_Requirement_
Each line in the data must be reproduced as written, except for any picture.

_Available records_

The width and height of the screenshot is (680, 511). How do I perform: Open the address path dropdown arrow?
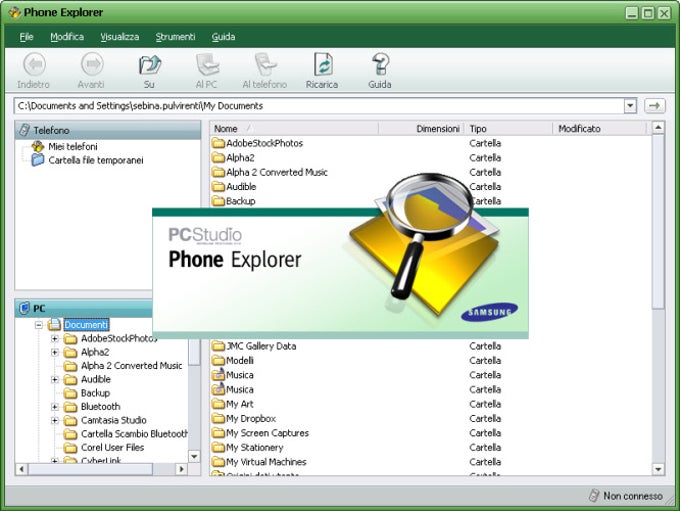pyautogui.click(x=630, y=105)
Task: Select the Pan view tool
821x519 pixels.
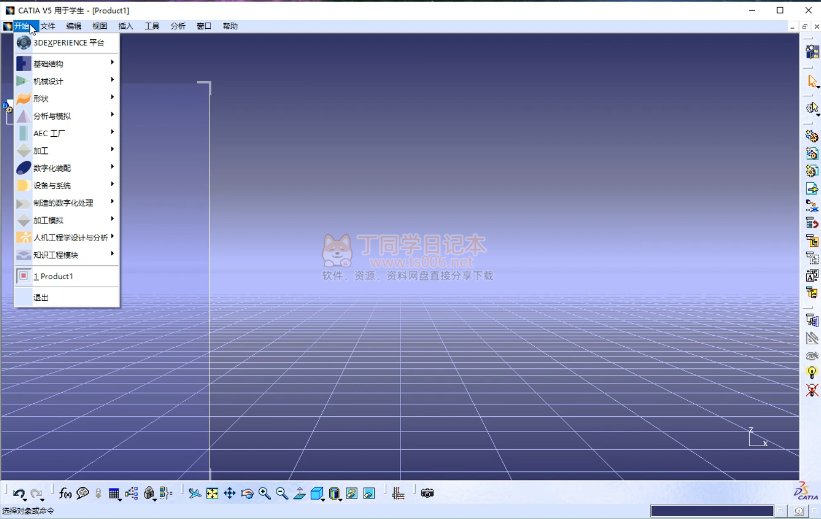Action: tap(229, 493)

_Result_
The width and height of the screenshot is (680, 511). How do I perform: Open the address path dropdown arrow?
pyautogui.click(x=630, y=105)
Task: Select the Pan view tool
821x519 pixels.
Action: tap(229, 493)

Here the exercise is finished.